Hurus manages a weak smile as the skyway sends them to the Colford Cauldron, to alert the remaining Cinders up there that it’s time to move on forward, time to scorch the earth and turn the tide against the Uras.

Well, I wouldn’t be telling this story if things turned out as planned.


	2. Colford Cauldron

Landing after a trip through the skyways is always a tricky task. Most of the time you just fall flat on your face.

Whatever grace Gail carries herself with when she’s got her feet planted on the ground, it don’t prevent her from landing the same way as her less experienced teammates. Well, nobody’s a natural at falling from the sky.

She gets up anyways and helps Hurus and Eisl get on their feet. The hot, soot-filled air assaults their lungs and they spend a good amount of time just coughing, as if that’ll stop their lungs from filling up with ashes. But in time they get going; they have people to see, words to speak, and a healthy fear of the Mender’s Court to move them along.

“I can’t believe people live here,” Hurus says.

“Cinders are crazy,” Eisl says, kicking a rock just to have it fly and bounce off the ground with hollow thuds. “You know the war’s getting desperate when we have to call upon these freaks.”

“What do they do up here?”

Eisl shrugs. “Who knows? Play with fire? Mess with Peckers? Sit around and—“

“If you’re going to chat, walk faster,” Gail, who has marched forward significantly since they started, calls back to them. “Unless you want to spend the night out here.”

They walk on, bows drawn, though only a few Peckers come down and bother them. “I thought the Wilds would be more difficult,” Eisl says. “Last time I couldn’t take two steps without something flying at me.”

“I think most things are trying to keep themselves away from the fire first.” This seeming tranquility puts Gail on edge, however, as someone has to clear out the Wilds. “Though I usually see more Wallflowers around.”

“Maybe the Cinders are actually doing their job,” Hurus adds hopefully.

“Those are Trappers, Hurus,” Eisl rolls her eyes. “The Cinder’s don’t give a damn what’s outside their doorstep. You hear that the Incinerator’s infested with Peckers because everyone’s too busy fucking around with fire to care.”

“Eisl.”

“What?” She brings her hands up defensively. “I’m just being honest.”

“Must I remind you that we’re delivering a message?” Gail says. “And that requires, before other things, making sure the receiver will listen to us and, then and only then if Olak ever ages, follow the orders.”

“Never knew you to be one of them honor-seekers,” Eisl mutters.

“Oh, I’m not.
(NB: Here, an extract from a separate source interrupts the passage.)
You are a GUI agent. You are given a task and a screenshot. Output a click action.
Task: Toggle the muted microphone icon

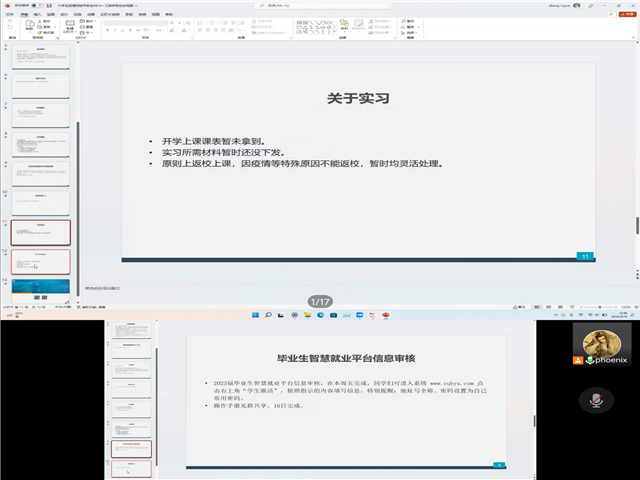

But the Cinders also might not put us up for the night, and trust me, whatever danger the Wilds looks like now, you bet your ass it gets worse at night.” 

They walk on the path, trying to be swift without losing their footing. Occasionally they hear the screams of a Lungblossom or the telltale sound of pincushions unleashing their thousand stings on some unlucky victim. Gail advises them to evade whenever possible, lest they lose precious arrows. Once in a while they fire upon bunches of Wallflowers blocking the path; otherwise, the trek to the Cinder forges is one of the Wild’s sounds reminding them of constant danger, but of little action.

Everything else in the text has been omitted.